Simultaneously, the Poya day full moon illuminates the whole jungle. Is it from where the hunter, detached and alienated, embraces understanding? The full moon seems symbolizing detachment, enlightenment or universal happiness. The hunter momentarily understands it. Yet his puzzlement shows in his eyes; his pose and his look suggest that his journey does not end.
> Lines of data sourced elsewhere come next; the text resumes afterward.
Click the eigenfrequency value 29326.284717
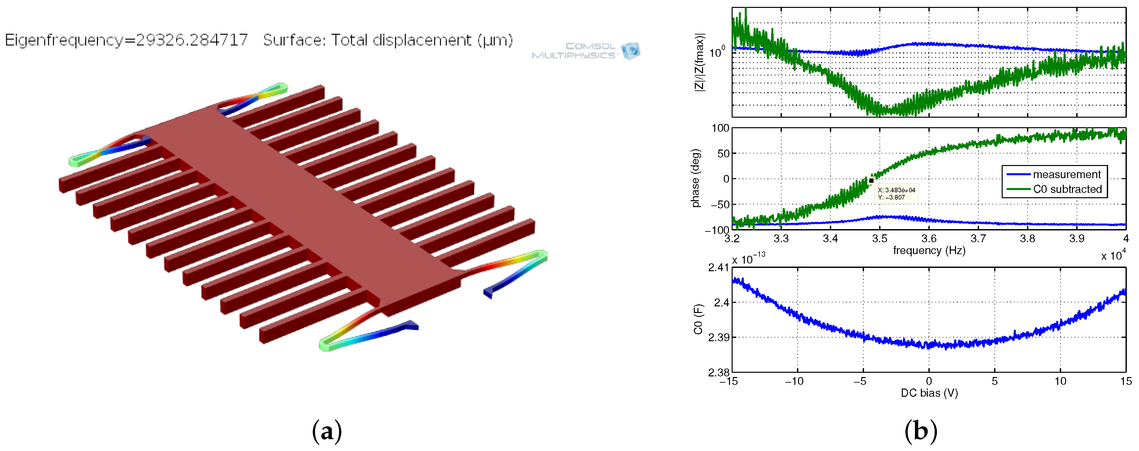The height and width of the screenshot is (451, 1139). tap(192, 40)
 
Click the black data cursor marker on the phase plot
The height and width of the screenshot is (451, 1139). tap(871, 180)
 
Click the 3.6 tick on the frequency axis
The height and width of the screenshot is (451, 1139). tap(928, 239)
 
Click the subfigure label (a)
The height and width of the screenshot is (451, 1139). tap(327, 431)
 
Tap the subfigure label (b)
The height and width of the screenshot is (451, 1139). tap(921, 431)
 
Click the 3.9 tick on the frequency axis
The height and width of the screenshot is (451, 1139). tap(1077, 239)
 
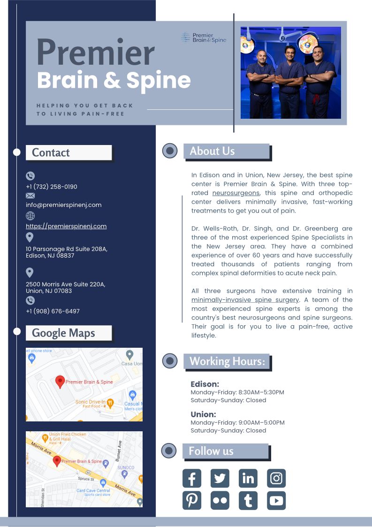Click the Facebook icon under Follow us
point(191,478)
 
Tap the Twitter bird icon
point(220,478)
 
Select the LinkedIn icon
point(248,478)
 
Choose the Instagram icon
point(276,478)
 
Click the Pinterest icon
point(191,501)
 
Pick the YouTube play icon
point(276,501)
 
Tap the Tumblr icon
point(248,501)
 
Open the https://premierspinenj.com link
point(66,226)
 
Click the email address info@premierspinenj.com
point(63,205)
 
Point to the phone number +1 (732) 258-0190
point(52,187)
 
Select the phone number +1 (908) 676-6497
point(53,311)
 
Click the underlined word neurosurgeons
point(235,193)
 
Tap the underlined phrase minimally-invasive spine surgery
point(245,300)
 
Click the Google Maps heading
point(63,333)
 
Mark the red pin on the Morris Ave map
point(57,461)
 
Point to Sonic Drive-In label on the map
point(91,402)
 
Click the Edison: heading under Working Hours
point(205,384)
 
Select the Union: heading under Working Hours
point(203,414)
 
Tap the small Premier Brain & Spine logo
point(204,38)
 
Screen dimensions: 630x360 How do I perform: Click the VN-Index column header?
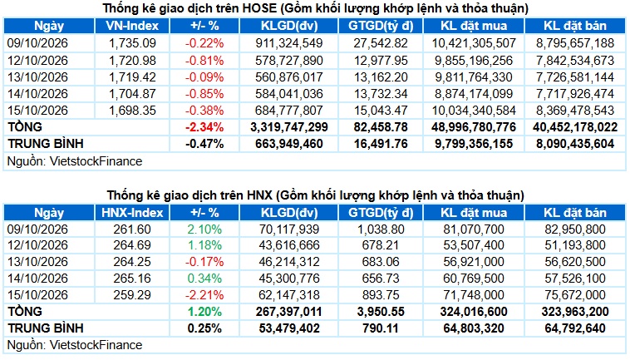(132, 26)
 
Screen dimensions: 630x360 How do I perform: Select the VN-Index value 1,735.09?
(132, 43)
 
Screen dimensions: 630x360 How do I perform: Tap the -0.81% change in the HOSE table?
(204, 60)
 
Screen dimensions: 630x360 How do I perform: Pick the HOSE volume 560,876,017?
(289, 77)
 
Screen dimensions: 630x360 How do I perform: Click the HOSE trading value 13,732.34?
(381, 94)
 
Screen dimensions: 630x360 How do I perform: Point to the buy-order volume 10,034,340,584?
(474, 111)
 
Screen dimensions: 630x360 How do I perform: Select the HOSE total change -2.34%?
(204, 127)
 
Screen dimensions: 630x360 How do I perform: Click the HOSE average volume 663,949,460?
(289, 144)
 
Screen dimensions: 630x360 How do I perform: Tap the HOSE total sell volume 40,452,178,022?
(575, 127)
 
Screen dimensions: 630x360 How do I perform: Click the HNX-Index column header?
(132, 213)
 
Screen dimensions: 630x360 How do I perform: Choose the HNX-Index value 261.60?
(132, 229)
Prassana has woven his film from the novel Dadayakkarayage Kathawa, (Hunter’s Story) of the late veteran novelist, dramatist, scriptwriter, actor Simon Navagattegama. The Dadayakkaraya is a series of novels. All of them are psychoanalytic novels that read a universal truth in the existence of beings. If filmgoers run seeking a film that gives out something enlightening, Prasanna’s film will provide them with a respite. The film director in Prasanna is a truth-seeker. His excellent craft and magic of cinematography is unquestionable. Sansare Dadayyakara proves this fact very well. The film fully grasps cinematic expressions and gets away with non-cinematic linear, conventional story-telling. Sansare Dadayakkaraya also makes us think. It is a lesson of cinematography and Musician Sumudu Guruge elevates it to the top with his music. It does not attempt to expose a religion, though it seems touching the core of a certain religion. It rather talks about a hidden universal chain.